You are misunderstanding me, which is perhaps understandable, since I’m talking about the minutiae of x86, not locking in general.

When unlocking a futex-backed mutex, one needs to do two things. First, one needs to actually unlock it: this is a store-release in modern lingo, and on x86 almost any store instruction has the correct ordering semantics. Second, one needs to determine whether to call futex_wake, which is conceptually just reading a flag “is someone waiting” and then branching on the result.

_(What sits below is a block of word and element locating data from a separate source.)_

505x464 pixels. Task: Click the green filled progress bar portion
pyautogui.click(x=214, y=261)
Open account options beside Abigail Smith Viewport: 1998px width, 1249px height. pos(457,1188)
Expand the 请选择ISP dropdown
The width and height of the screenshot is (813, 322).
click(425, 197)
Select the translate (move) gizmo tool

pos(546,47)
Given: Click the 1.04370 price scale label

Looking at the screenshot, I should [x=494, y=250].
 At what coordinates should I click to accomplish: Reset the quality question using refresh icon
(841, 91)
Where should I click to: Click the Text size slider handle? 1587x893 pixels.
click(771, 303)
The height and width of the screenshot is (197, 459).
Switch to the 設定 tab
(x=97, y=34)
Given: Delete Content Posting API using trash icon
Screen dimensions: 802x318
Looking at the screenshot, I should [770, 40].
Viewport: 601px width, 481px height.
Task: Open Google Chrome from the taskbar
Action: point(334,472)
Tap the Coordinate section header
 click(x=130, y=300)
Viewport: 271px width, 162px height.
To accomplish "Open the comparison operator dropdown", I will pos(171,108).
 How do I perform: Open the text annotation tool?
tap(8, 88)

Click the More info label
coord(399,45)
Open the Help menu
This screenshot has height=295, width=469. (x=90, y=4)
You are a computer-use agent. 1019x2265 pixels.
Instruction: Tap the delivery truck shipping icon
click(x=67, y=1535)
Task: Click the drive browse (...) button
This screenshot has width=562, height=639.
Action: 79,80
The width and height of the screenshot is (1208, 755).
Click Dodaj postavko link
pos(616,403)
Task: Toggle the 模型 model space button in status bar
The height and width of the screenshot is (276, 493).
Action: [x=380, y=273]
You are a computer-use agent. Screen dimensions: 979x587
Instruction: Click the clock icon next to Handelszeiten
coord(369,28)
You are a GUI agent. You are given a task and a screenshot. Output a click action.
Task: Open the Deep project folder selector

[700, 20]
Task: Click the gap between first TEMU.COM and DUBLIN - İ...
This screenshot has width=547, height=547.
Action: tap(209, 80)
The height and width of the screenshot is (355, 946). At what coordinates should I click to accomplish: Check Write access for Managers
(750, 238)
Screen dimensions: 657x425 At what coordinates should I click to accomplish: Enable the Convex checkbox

The problem is that the load needs to be ordered after (or at least not before) the store.

x86 provides two main ways to do this, MFENCE and LOCK. For whatever reason, at least Intel has tried pretty hard to optimize LOCK, and it’s often the case that LOCKed operations on a hot cache line is faster than MFENCE. (I have benchmarked this, and Linux uses this trick.)

My point is that the specific algorithm of unlocking a futex-backed mutex does not require the full ordering semantics of MFENCE or LOCK. And my secondary observation is that x86 has some non-LOCKed RMW instructions, one of which is plain CMPXCHG. Unlocked CMPXCHG is much faster than LOCK anything or MFENCE — I’ve benchmarked it. There are also the flag outputs from operations like ADD. And I’m speculating that maybe some of these instructions are secretly actually ordered strongly enough for futex unlock.